* **TASK DESCRIPTION**: Each line of the material that mentions the word "dimensions" is to be copied.

* **DATASET**:
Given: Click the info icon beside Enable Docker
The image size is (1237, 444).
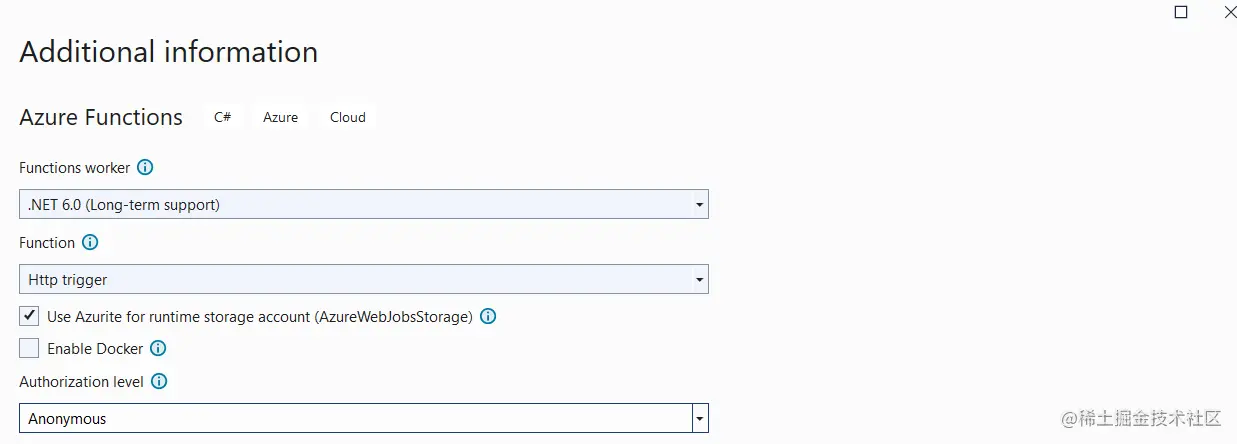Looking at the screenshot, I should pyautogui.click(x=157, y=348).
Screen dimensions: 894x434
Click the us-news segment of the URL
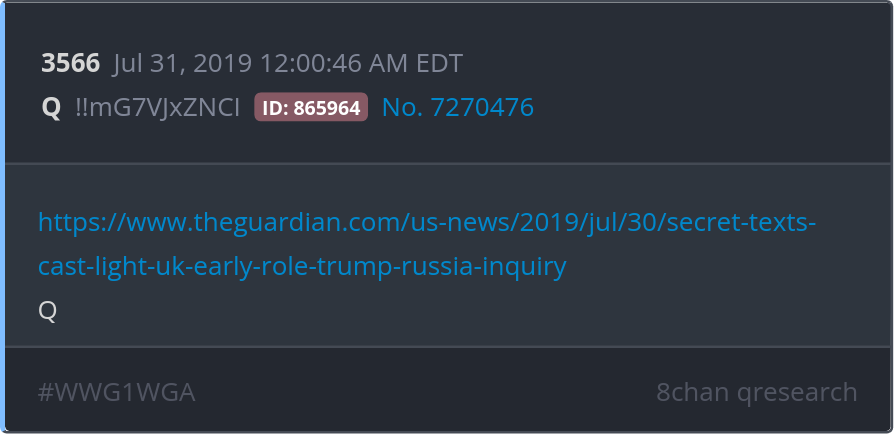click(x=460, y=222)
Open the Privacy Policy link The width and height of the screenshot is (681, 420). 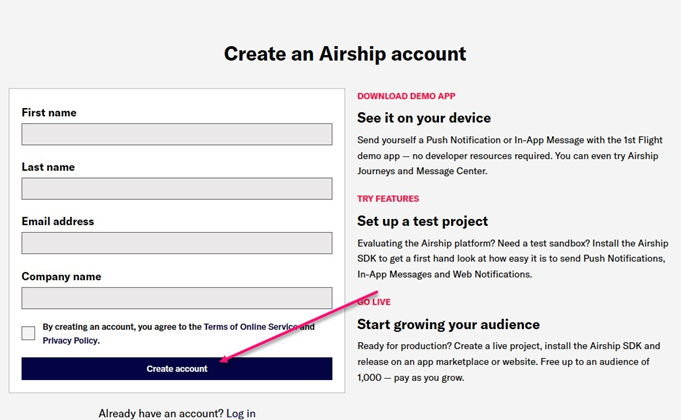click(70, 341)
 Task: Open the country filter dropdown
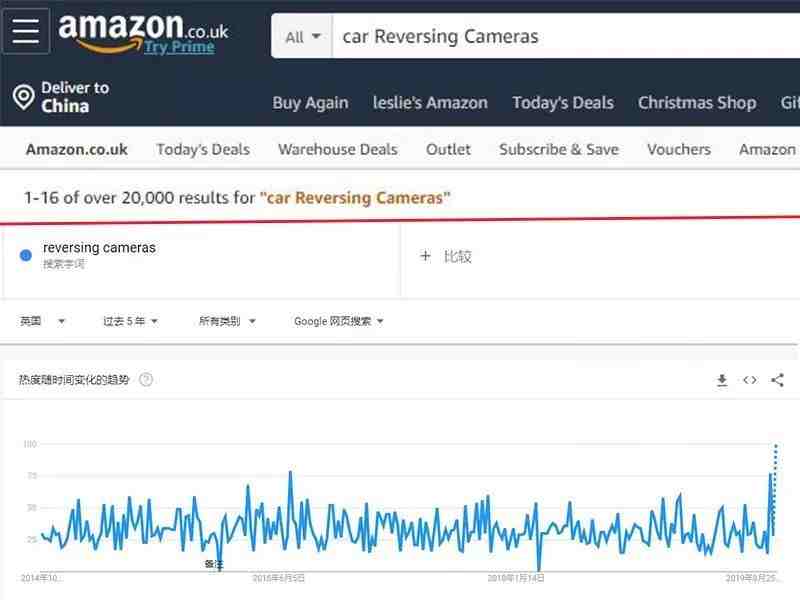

--

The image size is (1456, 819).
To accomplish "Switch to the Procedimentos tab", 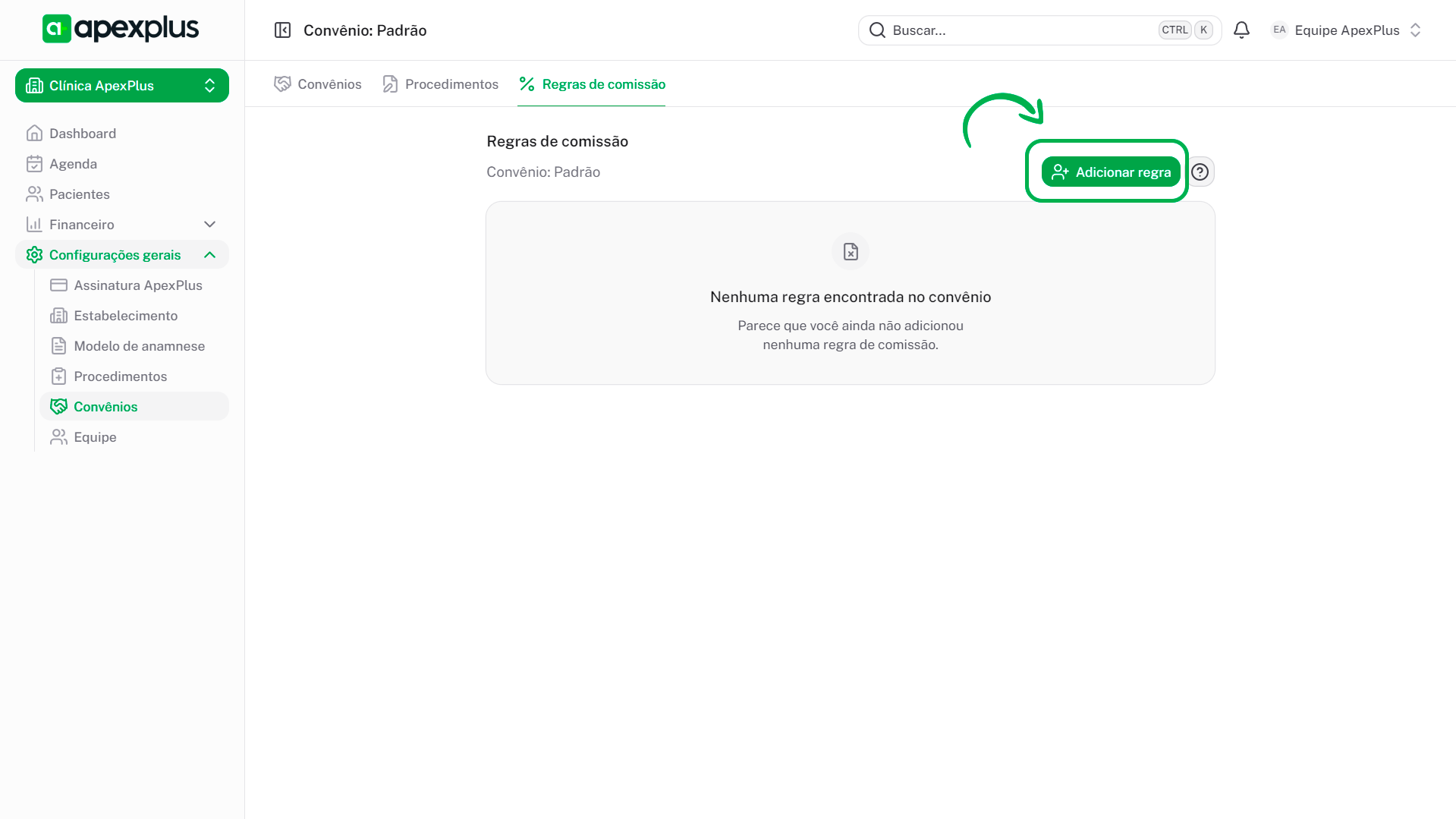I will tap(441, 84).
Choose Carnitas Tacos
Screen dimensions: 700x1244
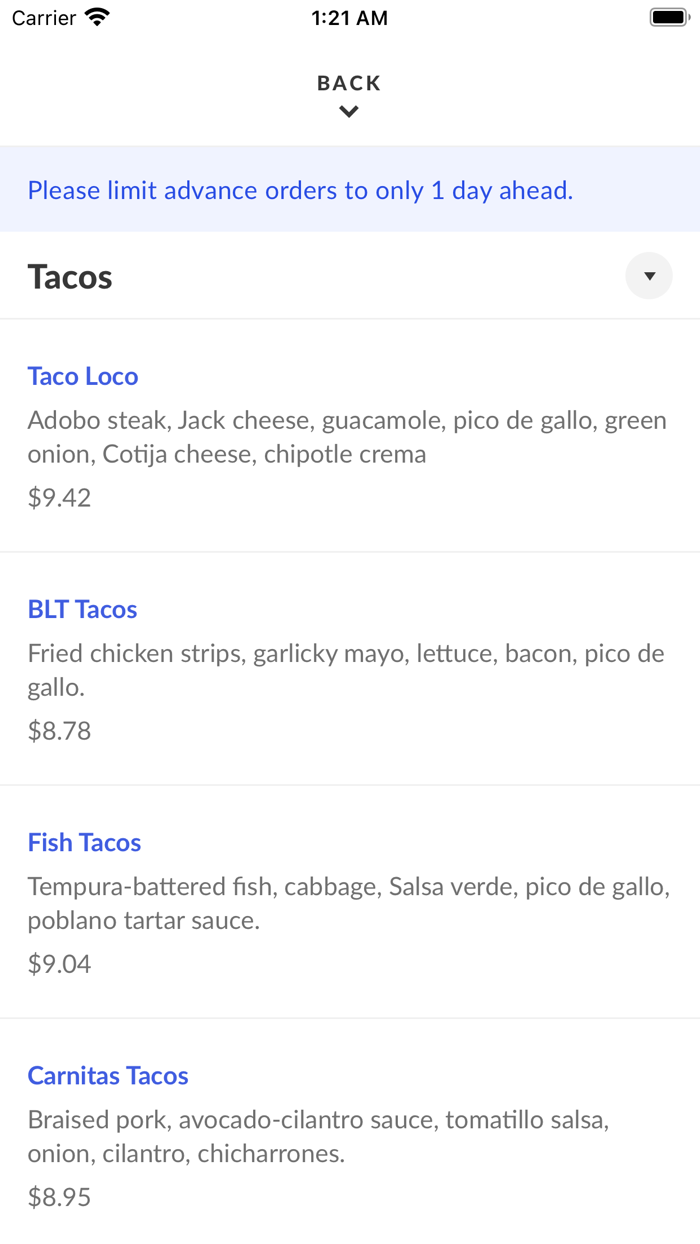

* **SOLUTION**:
Screen dimensions: 894x434
Screen dimensions: 700x1244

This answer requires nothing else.